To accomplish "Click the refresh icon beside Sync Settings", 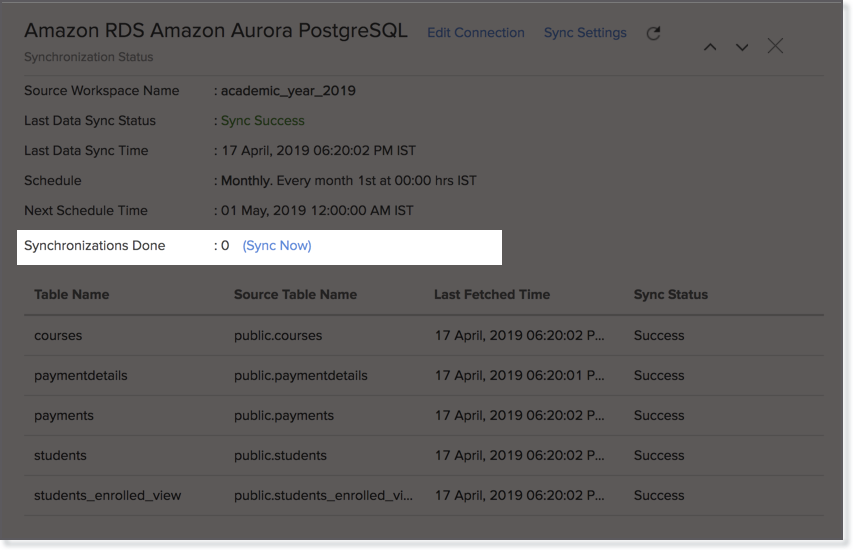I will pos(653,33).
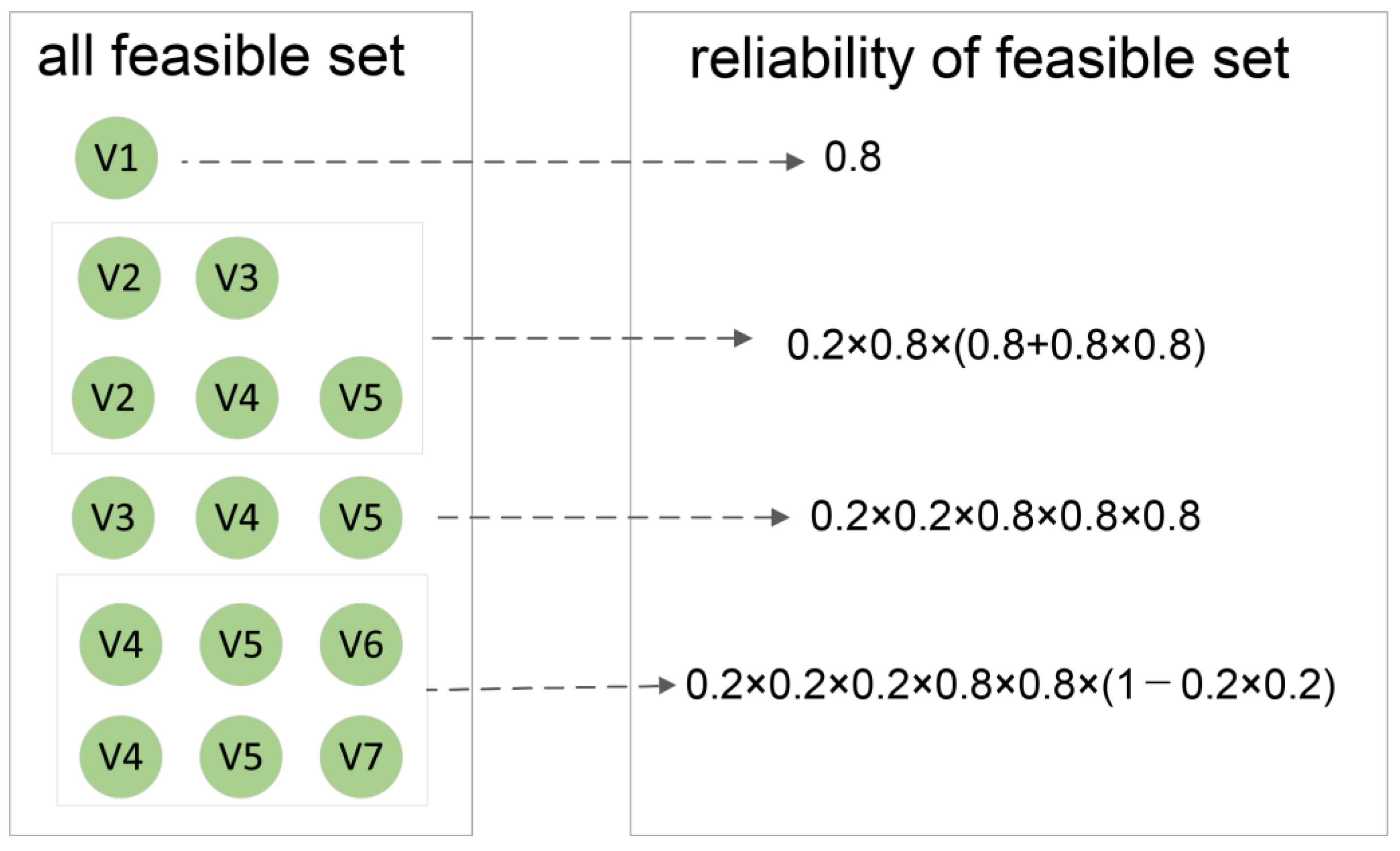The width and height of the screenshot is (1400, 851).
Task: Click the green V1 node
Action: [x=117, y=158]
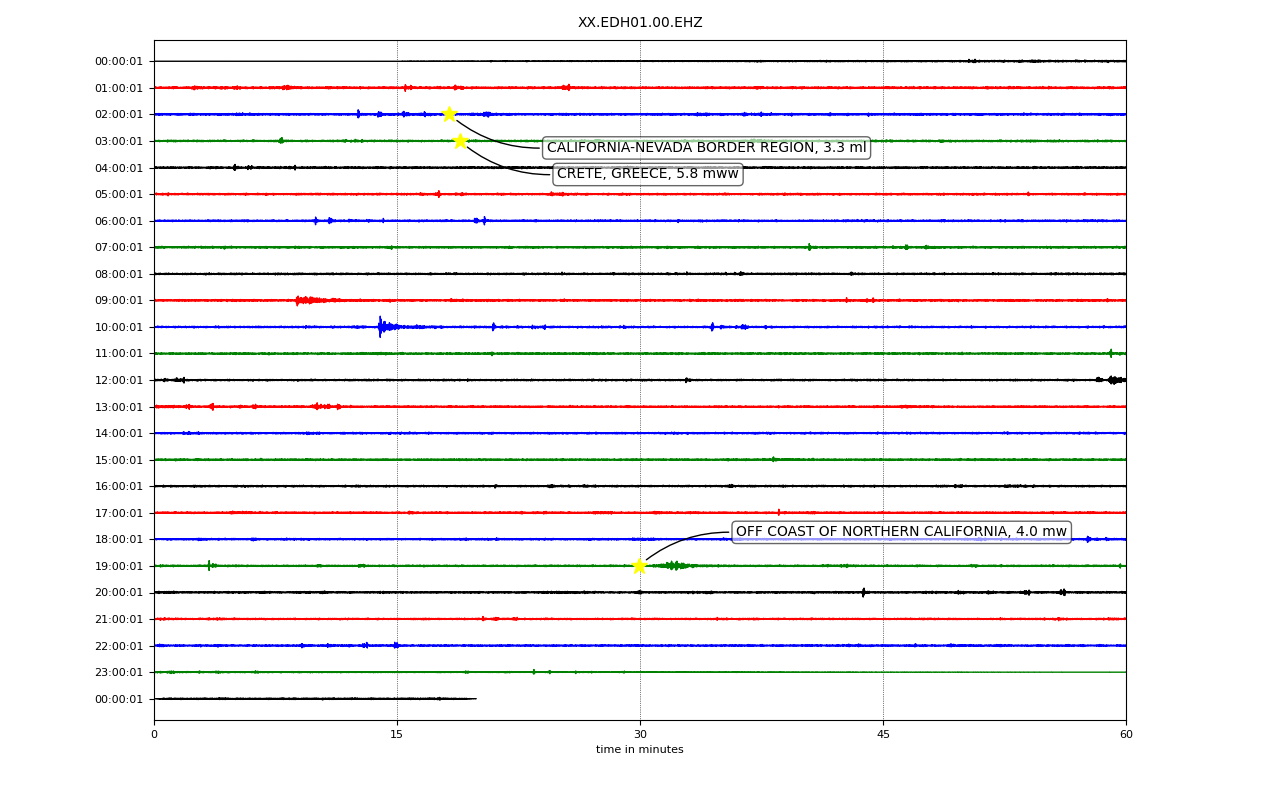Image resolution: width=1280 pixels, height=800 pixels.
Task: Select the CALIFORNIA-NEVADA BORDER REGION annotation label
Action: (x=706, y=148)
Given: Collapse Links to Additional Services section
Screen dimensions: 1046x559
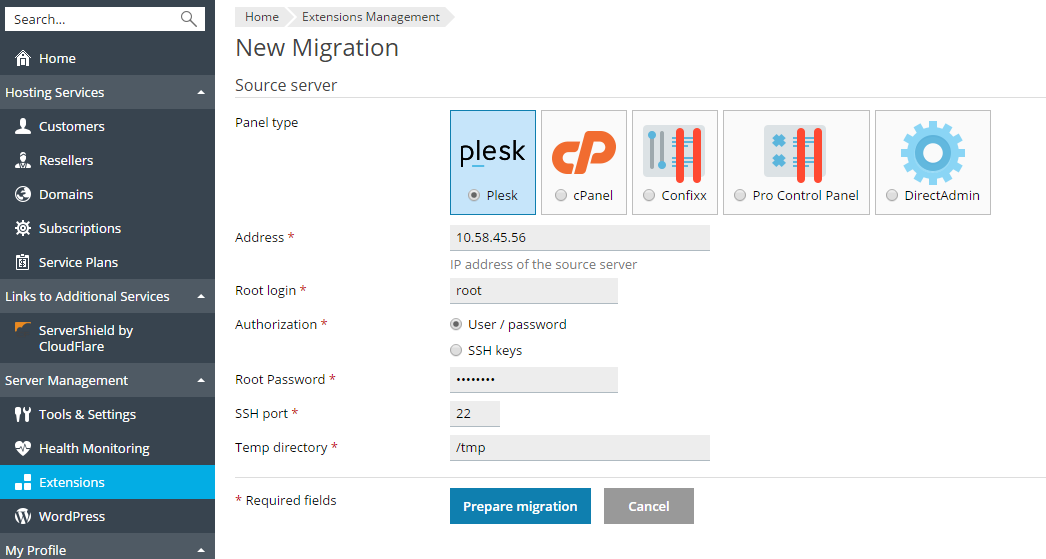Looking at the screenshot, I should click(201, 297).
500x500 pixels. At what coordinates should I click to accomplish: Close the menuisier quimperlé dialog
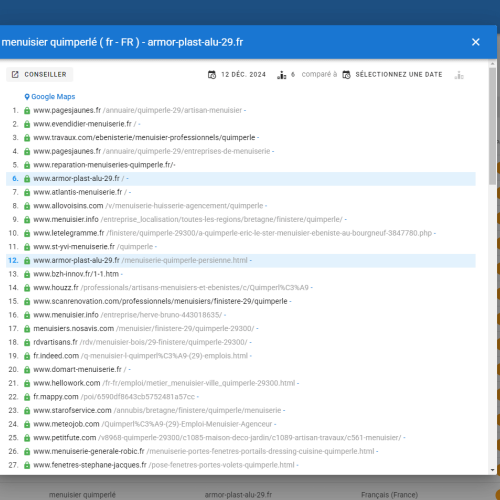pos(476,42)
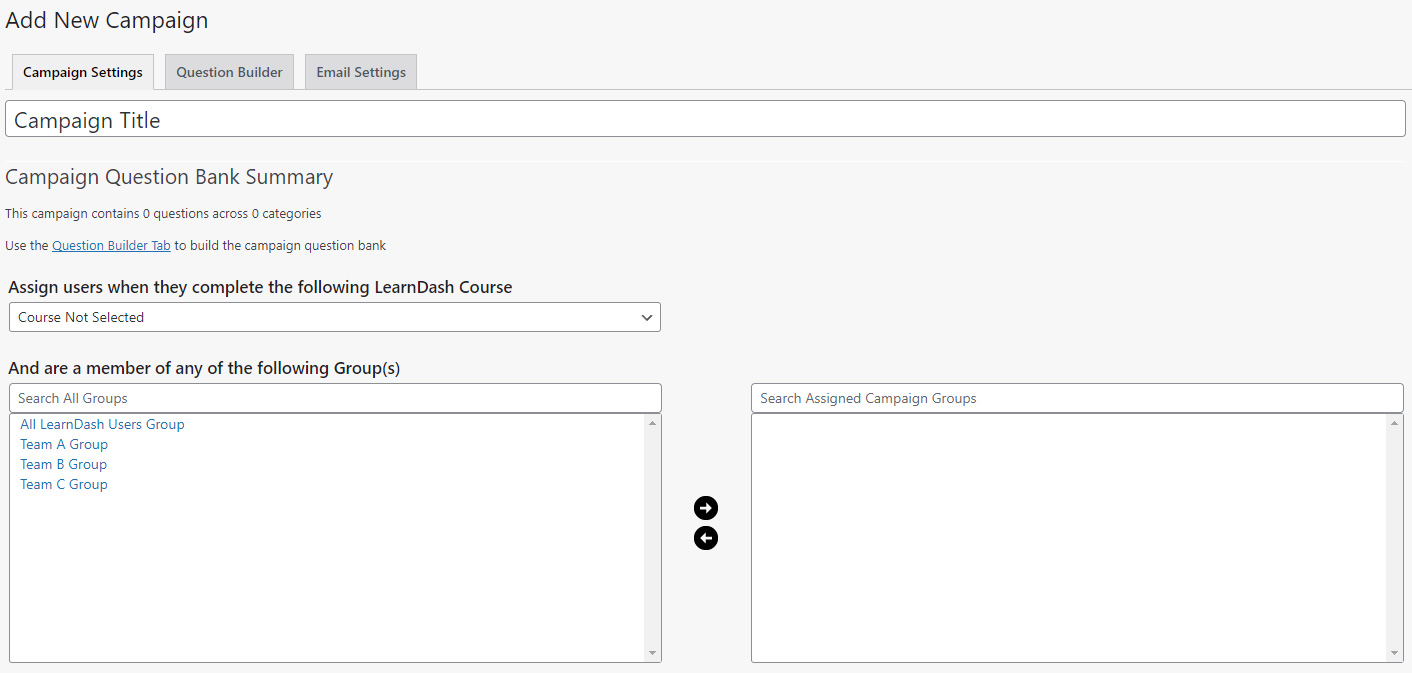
----
* [Prompt]: Write out nothing but the lines from the one with "Given: Collapse Links" through the last line of the entries, exactly as they stand; pictures are not part of the copy.

* [Response box]:
Given: Collapse Links to Additional Services section
Screen dimensions: 1046x559
Looking at the screenshot, I should click(201, 297).
500x500 pixels. At what coordinates should I click to accomplish: Close the menuisier quimperlé dialog
pos(476,42)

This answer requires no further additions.